We consider the gradient descent flow widely used for the minimization of the
$\mathcal{L}^2$ cost function in Deep Learning networks, and introduce two
modified versions; one adapted for the overparametrized setting, and the other
for the underparametrized setting. Both have a clear and natural invariant
geometric meaning, taking into account the pullback vector bundle structure in
the overparametrized, and the pushforward vector bundle structure in the
underparametrized setting.

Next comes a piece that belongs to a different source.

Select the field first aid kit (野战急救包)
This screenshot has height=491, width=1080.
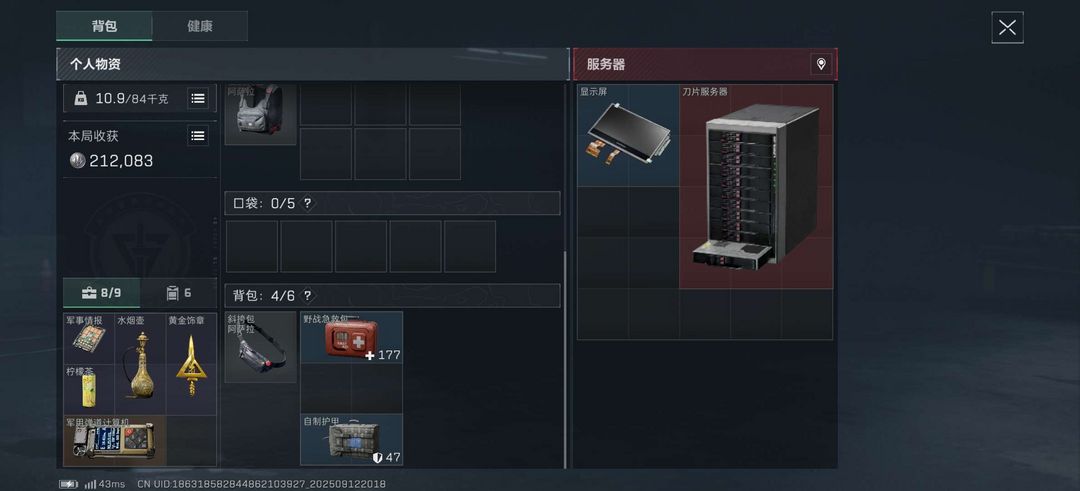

In the overparametrized case, we prove that,
provided that a rank condition holds, all orbits of the modified gradient
descent drive the $\mathcal{L}^2$ cost to its global minimum at a uniform
exponential convergence rate. We point out relations of the latter to
sub-Riemannian geometry.

考虑在深度学习网络中广泛使用的用于最小化 L^2 损失函数的梯度下降流，我们介绍了两个修改版本；一个适用于过参数化设置，另一个适用于欠参数化设置。两者均具有清晰且自然的不变几何意义，考虑到过参数化设置中的拉回向量丛结构和欠参数化设置中的推前向量丛结构。在过参数化情况下，我们证明，只要满足一个秩条件，所有修改后的梯度下降轨道都以统一指数收敛速度将 L^2 成本驱动到其全局最小值。我们指出了后者与次黎曼几何的关系。